**Problem details:** Below is a listing. Set down exactly the lines from the one containing "For every named" through the one containing "37 (87, 443)", both ends included, and leave out the rest.

**Entries shown:**
<<<<
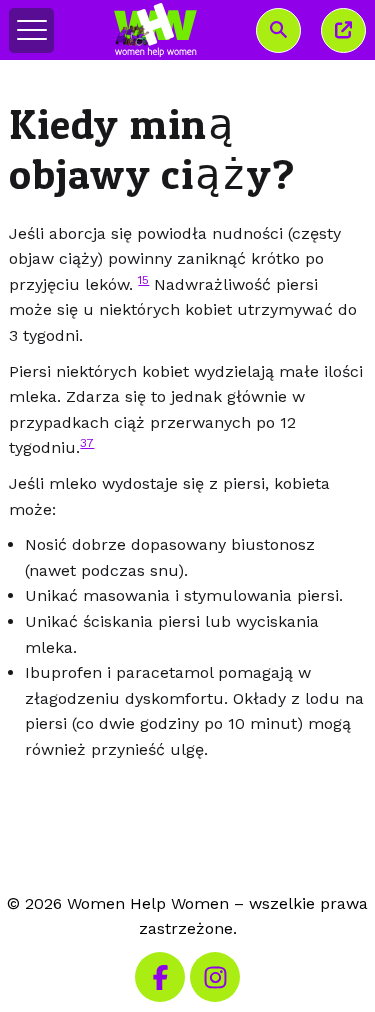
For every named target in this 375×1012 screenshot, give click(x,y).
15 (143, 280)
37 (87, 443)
>>>>
<<<<
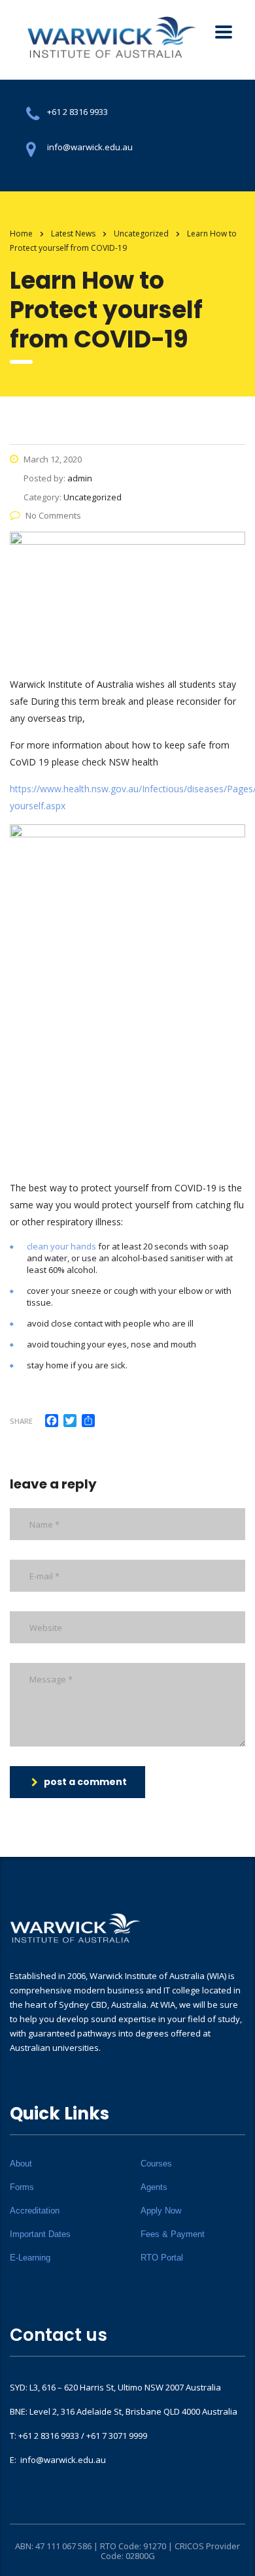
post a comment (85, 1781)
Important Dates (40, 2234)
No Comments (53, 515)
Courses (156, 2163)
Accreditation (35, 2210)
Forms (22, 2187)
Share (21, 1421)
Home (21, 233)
>>>>
<<<<
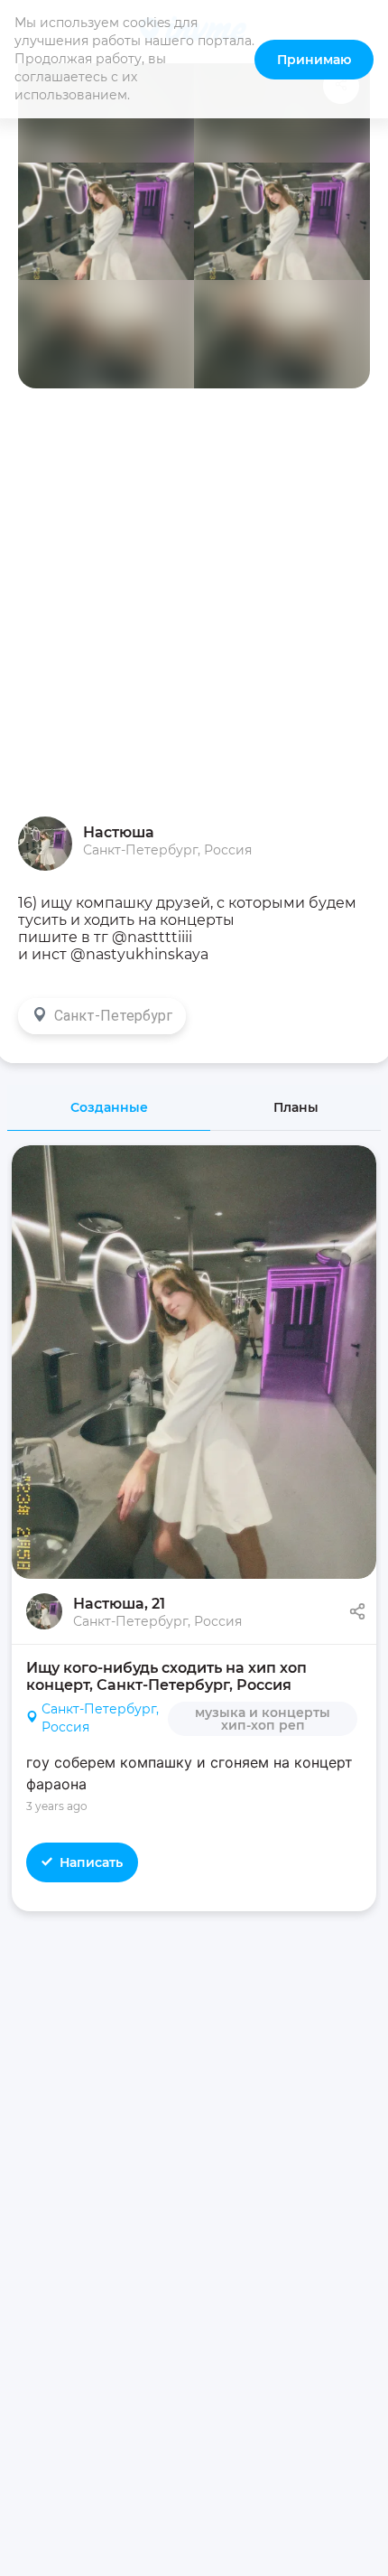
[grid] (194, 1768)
>>>>
**Response below:**
For every named target in this 375×1012 screenshot, give click(x,y).
15 (143, 280)
37 (87, 443)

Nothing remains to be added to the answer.